DATA ROWS:
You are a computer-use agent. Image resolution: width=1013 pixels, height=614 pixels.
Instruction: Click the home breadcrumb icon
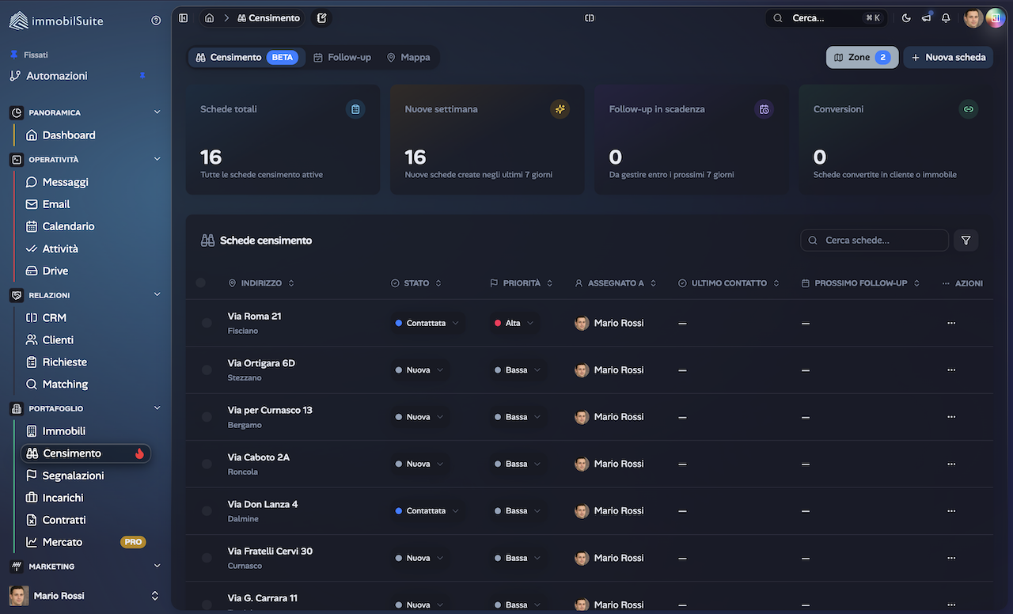(209, 18)
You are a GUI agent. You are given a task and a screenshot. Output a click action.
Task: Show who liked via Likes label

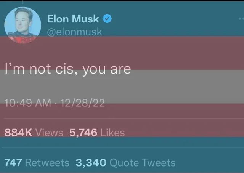tap(112, 132)
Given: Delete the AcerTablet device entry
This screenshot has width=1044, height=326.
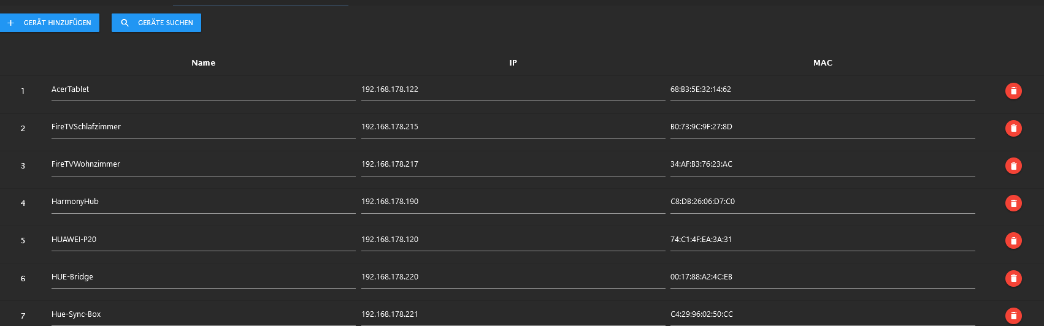Looking at the screenshot, I should (x=1013, y=91).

PROMPT: Keep only the lines in the items above that contain the word "agent", and copy each of them out.

IN RESPONSE:
You are a computer-use agent. Image resolution: width=1013 pixels, height=614 pixels.
You are a GUI agent. You are given a task and a screenshot. Output a click action.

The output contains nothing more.